According to the World Health Organization (WHO) definition, obesity is a chronic disease that does not resolve on its own and tends to recur. If left untreated, it causes a number of complications, including cardiovascular disease, type 2 diabetes, cancer, stroke, as well as mental problems such as depression and anxiety.

As many as ¾ of the patients diagnosed with obesity were also being treated for other diseases. This was the case for 206 of the 277 patients of the inspected PCPs in the sample examined in the NIK audit. Hypertension, type 2 diabetes and hypothyroidism were the most common conditions along with obesity during the audit period.

- Treating the complications of obesity disease is much more costly for all of us than treating this primary cause of many diseases that are its complications. We know very well that this disease increases the risk of developing malignant tumors. If we take this increase into account, we are talking about at least 500,000 cancer cases in our country, which could be avoided by treating obesity patients," stresses Prof. Mariusz Wylezol, president-elect of the Polish Society for the Treatment of Obesity.

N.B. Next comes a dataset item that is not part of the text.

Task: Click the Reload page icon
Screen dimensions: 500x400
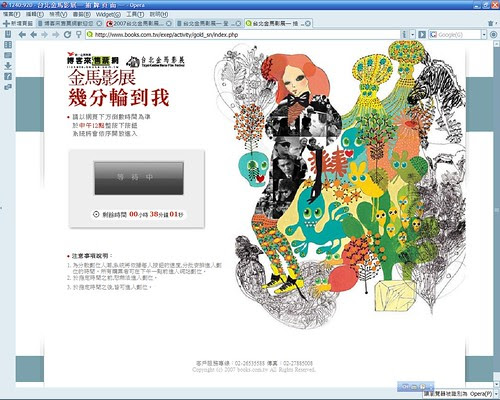Action: pos(67,34)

Neither at the local nor at the national level has there been sufficient effort to identify the needs for overweight and obesity prevention. No data has been collected on the number of people at risk of obesity and suffering from the disease. For years, reports have been published in this area, but systematic studies showing the trend and scale of the problem are lacking. This situation translates into limping prevention and treatment of overweight and obese patients. The NIK stresses that the diagnosis and treatment of obesity in adults in both PCP and AOS is not having the desired effect. Too late diagnosis of obesity results in the development of other concomitant diseases, makes it more difficult to treat obesity and prevent complications.

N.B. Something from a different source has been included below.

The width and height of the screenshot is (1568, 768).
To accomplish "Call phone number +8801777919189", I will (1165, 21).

Meanwhile, in Poland, the responsibility for prevention, diagnosis and selection of an appropriate treatment method for obesity rests primarily with PCPs. Meanwhile, as the NIK audit showed, PCPs did not feel competent to treat people suffering from obesity. They complained of a lack of time, and had problems diagnosing obesity in their patients, whom they consequently often referred to specialized clinics for treatment of obesity complications. At the same time, these doctors agreed that there was a lack of nutritionists and interdisciplinary teams including physicians, dieticians, psychologists and physiotherapists to whom people with excessive body weight could be referred. Obese patients did not have universal access to such specialists, as the basket of guaranteed benefits did not include this type of support.

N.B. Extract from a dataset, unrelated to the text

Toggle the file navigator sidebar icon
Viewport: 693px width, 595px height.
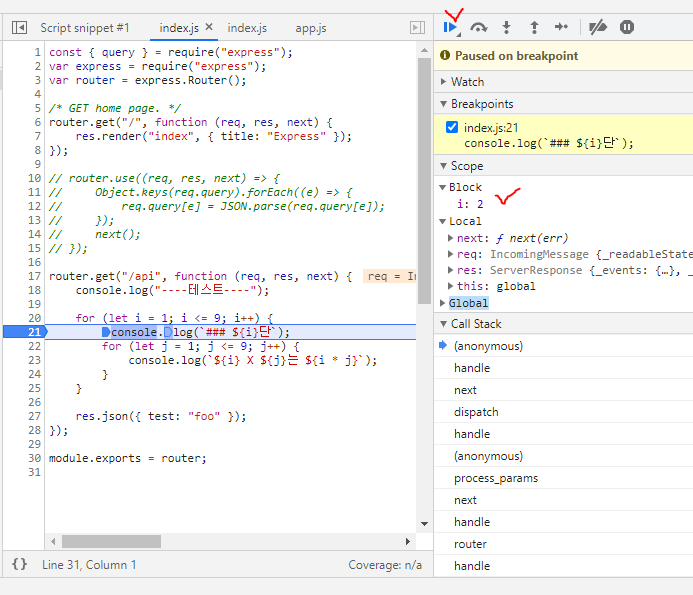[19, 28]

- The medical community has recognized this problem for many years, and we see it as the report shows. He suggests the medical community is to blame. I believe that only a small group of us is trying to do something to change the situation of obese patients. There is no aspiration of the whole environment," admits Prof. Magdalena Olszaniecka-Glinianowicz, president of the Polish Society for Obesity Research.

The Supreme Administrative Court (NIK) is warning that PCP entities have allocated negligible amounts of money for health promotion. According to the CSO, in 2020, spending on prevention and public health accounted for less than 2 percent of the nearly PLN 152 billion spent on health care from public and private outlays.

The Supreme Audit Office notes that the scale of health problems resulting from overweight and obesity requires a comprehensive action plan that will include full prevention of overweight and obesity and access to obesity treatment in accordance with current medical knowledge and international standards.